A inflação anual dos preços no consumidor atingiu 4,3% em julho, ultrapassando o objetivo do banco central de 4%.

Poderão ser necessárias mais subidas de taxas, ou mesmo a reintrodução de controlos destinados a manter os dólares na Rússia, apesar de serem susceptíveis de abrandar o crescimento económico.

O aumento das despesas militares está, por outro lado, a impulsionar a produção industrial da Rússia e, com ela, o PIB. No mês passado, o Fundo Monetário Internacional melhorou a sua previsão de crescimento do PIB do país este ano para 1,5%, em comparação com os 0,7% previstos em abril, salientando que "um grande estímulo fiscal" estava a impulsionar a força económica da Rússia.

No entanto, "este não é o tipo de crescimento com que nos deveríamos congratular", disse Alexandra Suslina, uma economista independente que deixou a Rússia pouco depois da invasão.

"Se produzirmos um tanque, é claro que isso contribui muito para o crescimento formal do PIB. Mas esse tanque não vai arar um campo... não vai ajudar a ensinar as pessoas ou a dar-lhes tratamento médico. Isto não é um estímulo para o desenvolvimento a longo prazo", disse à CNN.

'Escolhas difíceis'

Os economistas reconhecem que a economia russa tem tido até agora um desempenho melhor do que o esperado. Suslina argumenta que a resiliência tradicional do povo russo tem servido como um "recurso extra".

"A herança soviética ensinou as pessoas a viverem literalmente na pobreza, a não contarem com nada", disse. "E estão preparadas para permanecer durante muito tempo nesse modo de sobrevivência."

Alexandra Prokopenko, académica não residente do Centro Carnegie Rússia-Eurásia, em Berlim, acrescentou que os decisores políticos e as empresas russas são igualmente hábeis a lidar com as crises.

Mas as tensões na economia estão a intensificar-se.

Embora os preços do petróleo tenham subido desde o final de junho, ainda estão muito abaixo dos picos do ano passado, que ajudaram Moscovo a suportar o impacto das sanções.
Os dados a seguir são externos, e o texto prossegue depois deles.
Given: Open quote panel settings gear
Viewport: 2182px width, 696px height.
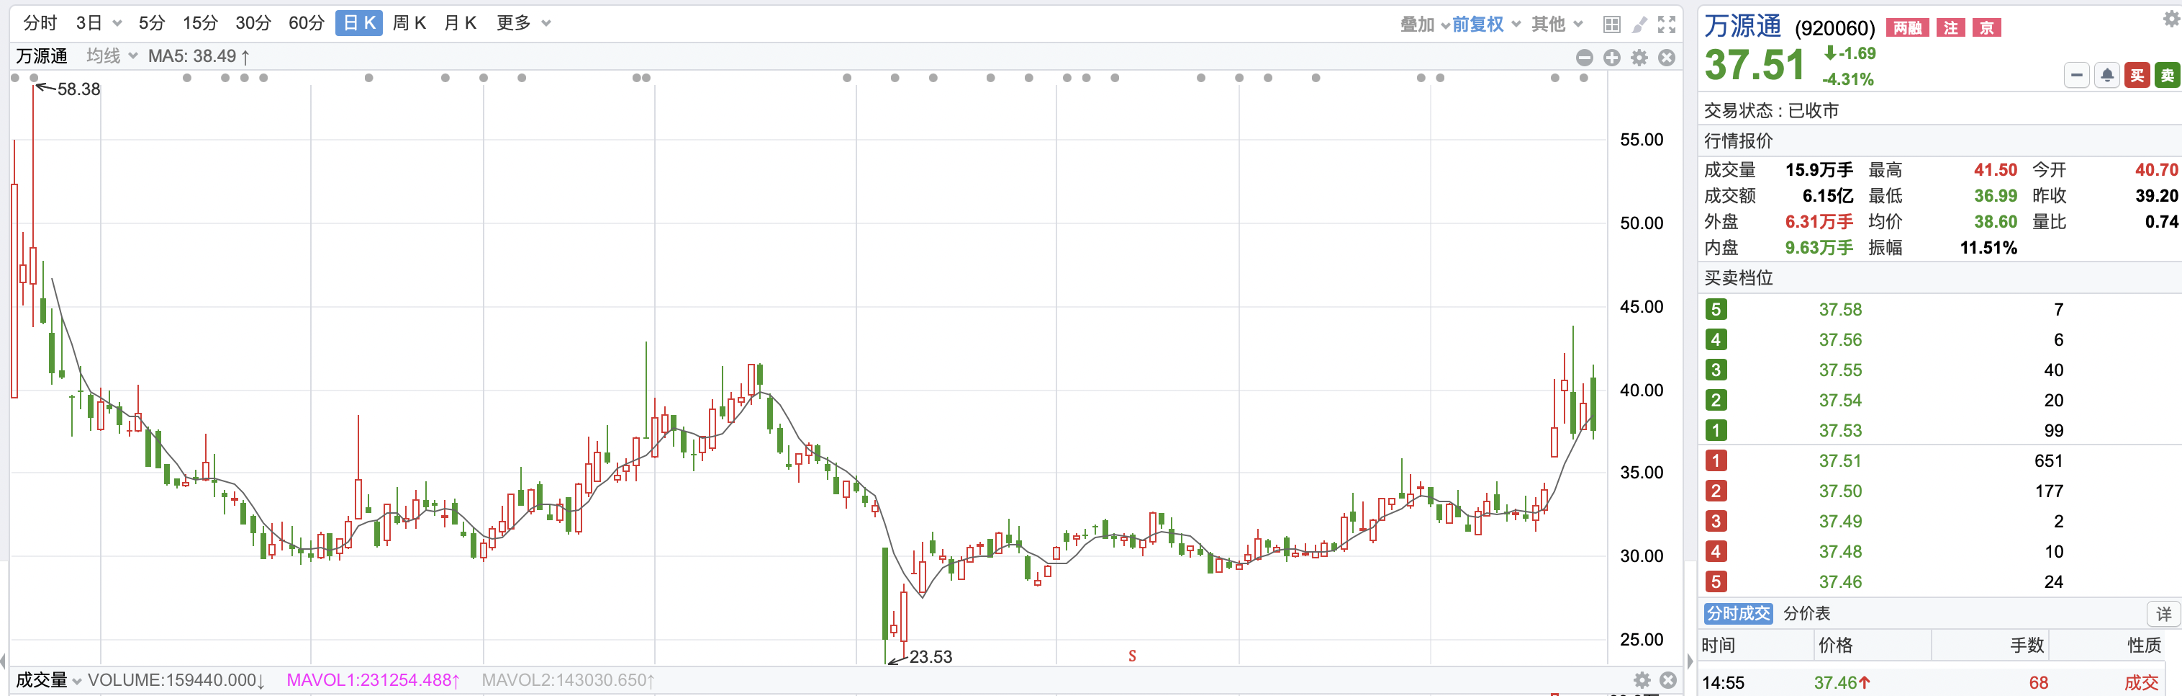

As receitas das exportações de petróleo em julho foram inferiores em 4,1 mil milhões de dólares às de há um ano, de acordo com as estimativas da Agência Internacional da Energia.

"A Rússia está numa posição em que simplesmente não pode viver com um preço do petróleo muito mais baixo. A estabilidade macroeconómica depende da manutenção dos preços do petróleo nos níveis actuais", afirmou Peach da Capital Economics.
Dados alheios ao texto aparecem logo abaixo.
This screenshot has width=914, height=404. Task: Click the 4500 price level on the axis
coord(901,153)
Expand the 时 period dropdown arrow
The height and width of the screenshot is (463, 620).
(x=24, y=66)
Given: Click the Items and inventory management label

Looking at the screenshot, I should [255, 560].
Prokopenko disse que a Rússia pode ser capaz de financiar a guerra por mais um ano ou mais, mas se ela se arrastar além disso, o governo terá que fazer "escolhas difíceis".

"As contrapartidas serão o aumento dos impostos ou a redução das despesas com infra-estruturas, como a construção de estradas e a manutenção de pontes, porque as despesas militares exigirão cada vez mais [do orçamento]", disse à CNN.

Peach concorda, afirmando que, num futuro próximo, a Rússia terá de colmatar o seu défice orçamental e poderá aumentar os impostos sobre os sectores mais rentáveis da economia, como os bancos e as empresas de energia.

"As maiores empresas russas ficarão cada vez mais sujeitas aos detentores do poder. O custo de um maior envolvimento do Estado, do isolamento do Ocidente e de um compromisso contínuo com objectivos militares será o enfraquecimento das perspectivas de crescimento e dos padrões de vida da Rússia", escreveu numa nota no mês passado.

 

Anna Cooban, Tim Lister e Olesya Dmitracova contribuíram para este artigo.